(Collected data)

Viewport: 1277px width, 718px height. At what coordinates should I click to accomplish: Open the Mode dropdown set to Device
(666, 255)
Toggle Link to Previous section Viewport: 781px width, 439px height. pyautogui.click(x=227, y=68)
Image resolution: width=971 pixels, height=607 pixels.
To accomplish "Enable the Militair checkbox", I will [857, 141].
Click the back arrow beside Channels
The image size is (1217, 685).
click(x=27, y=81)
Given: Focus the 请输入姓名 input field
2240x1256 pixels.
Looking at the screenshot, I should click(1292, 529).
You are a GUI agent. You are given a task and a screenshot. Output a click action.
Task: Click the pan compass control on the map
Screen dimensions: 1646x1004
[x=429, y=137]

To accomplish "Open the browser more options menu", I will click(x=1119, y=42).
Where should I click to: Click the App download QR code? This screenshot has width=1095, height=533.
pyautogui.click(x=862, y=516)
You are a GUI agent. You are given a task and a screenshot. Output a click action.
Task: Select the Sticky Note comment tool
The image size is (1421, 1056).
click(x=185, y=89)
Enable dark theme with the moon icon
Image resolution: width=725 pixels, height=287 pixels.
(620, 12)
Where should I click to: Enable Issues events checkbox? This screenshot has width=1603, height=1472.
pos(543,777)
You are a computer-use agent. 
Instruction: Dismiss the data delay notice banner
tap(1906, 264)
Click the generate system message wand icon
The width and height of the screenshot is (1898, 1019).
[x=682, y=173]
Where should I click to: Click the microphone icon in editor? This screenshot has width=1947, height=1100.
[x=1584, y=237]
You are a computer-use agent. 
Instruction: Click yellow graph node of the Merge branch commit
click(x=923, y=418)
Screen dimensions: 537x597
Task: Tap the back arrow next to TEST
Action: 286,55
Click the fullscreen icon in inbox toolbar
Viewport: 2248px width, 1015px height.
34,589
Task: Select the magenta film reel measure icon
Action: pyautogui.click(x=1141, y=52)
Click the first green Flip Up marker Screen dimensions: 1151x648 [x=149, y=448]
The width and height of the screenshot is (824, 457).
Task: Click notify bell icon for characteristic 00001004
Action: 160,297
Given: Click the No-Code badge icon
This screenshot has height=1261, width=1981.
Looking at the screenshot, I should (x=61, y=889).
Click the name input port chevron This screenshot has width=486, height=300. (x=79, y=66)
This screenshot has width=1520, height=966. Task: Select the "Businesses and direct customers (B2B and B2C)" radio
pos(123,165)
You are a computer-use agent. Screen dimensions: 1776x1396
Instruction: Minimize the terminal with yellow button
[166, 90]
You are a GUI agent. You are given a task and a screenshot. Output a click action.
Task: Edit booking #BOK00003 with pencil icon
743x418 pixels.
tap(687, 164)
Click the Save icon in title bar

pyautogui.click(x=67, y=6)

What is required:
Repeat each entry above, matching every line exactly.

Response to this task:
Viewport: 1277px width, 718px height. At what coordinates should I click to accomplish: Open the Mode dropdown set to Device
(666, 255)
Toggle Link to Previous section Viewport: 781px width, 439px height. pyautogui.click(x=227, y=68)
Image resolution: width=971 pixels, height=607 pixels.
To accomplish "Enable the Militair checkbox", I will [857, 141].
Click the back arrow beside Channels
The image size is (1217, 685).
click(x=27, y=81)
Given: Focus the 请输入姓名 input field
2240x1256 pixels.
Looking at the screenshot, I should click(1292, 529).
You are a GUI agent. You are given a task and a screenshot. Output a click action.
Task: Click the pan compass control on the map
Screen dimensions: 1646x1004
[x=429, y=137]

To accomplish "Open the browser more options menu", I will click(x=1119, y=42).
Where should I click to: Click the App download QR code? This screenshot has width=1095, height=533.
pyautogui.click(x=862, y=516)
You are a GUI agent. You are given a task and a screenshot. Output a click action.
Task: Select the Sticky Note comment tool
The image size is (1421, 1056).
click(x=185, y=89)
Enable dark theme with the moon icon
Image resolution: width=725 pixels, height=287 pixels.
(620, 12)
Where should I click to: Enable Issues events checkbox? This screenshot has width=1603, height=1472.
pos(543,777)
You are a computer-use agent. 
Instruction: Dismiss the data delay notice banner
tap(1906, 264)
Click the generate system message wand icon
The width and height of the screenshot is (1898, 1019).
[x=682, y=173]
Where should I click to: Click the microphone icon in editor? This screenshot has width=1947, height=1100.
[x=1584, y=237]
You are a computer-use agent. 
Instruction: Click yellow graph node of the Merge branch commit
click(x=923, y=418)
Screen dimensions: 537x597
Task: Tap the back arrow next to TEST
Action: 286,55
Click the fullscreen icon in inbox toolbar
Viewport: 2248px width, 1015px height.
34,589
Task: Select the magenta film reel measure icon
Action: pyautogui.click(x=1141, y=52)
Click the first green Flip Up marker Screen dimensions: 1151x648 [x=149, y=448]
The width and height of the screenshot is (824, 457).
Task: Click notify bell icon for characteristic 00001004
Action: 160,297
Given: Click the No-Code badge icon
This screenshot has height=1261, width=1981.
Looking at the screenshot, I should (x=61, y=889).
Click the name input port chevron This screenshot has width=486, height=300. (x=79, y=66)
This screenshot has width=1520, height=966. Task: Select the "Businesses and direct customers (B2B and B2C)" radio
pos(123,165)
You are a computer-use agent. Screen dimensions: 1776x1396
Instruction: Minimize the terminal with yellow button
[166, 90]
You are a GUI agent. You are given a task and a screenshot. Output a click action.
Task: Edit booking #BOK00003 with pencil icon
743x418 pixels.
tap(687, 164)
Click the Save icon in title bar

pyautogui.click(x=67, y=6)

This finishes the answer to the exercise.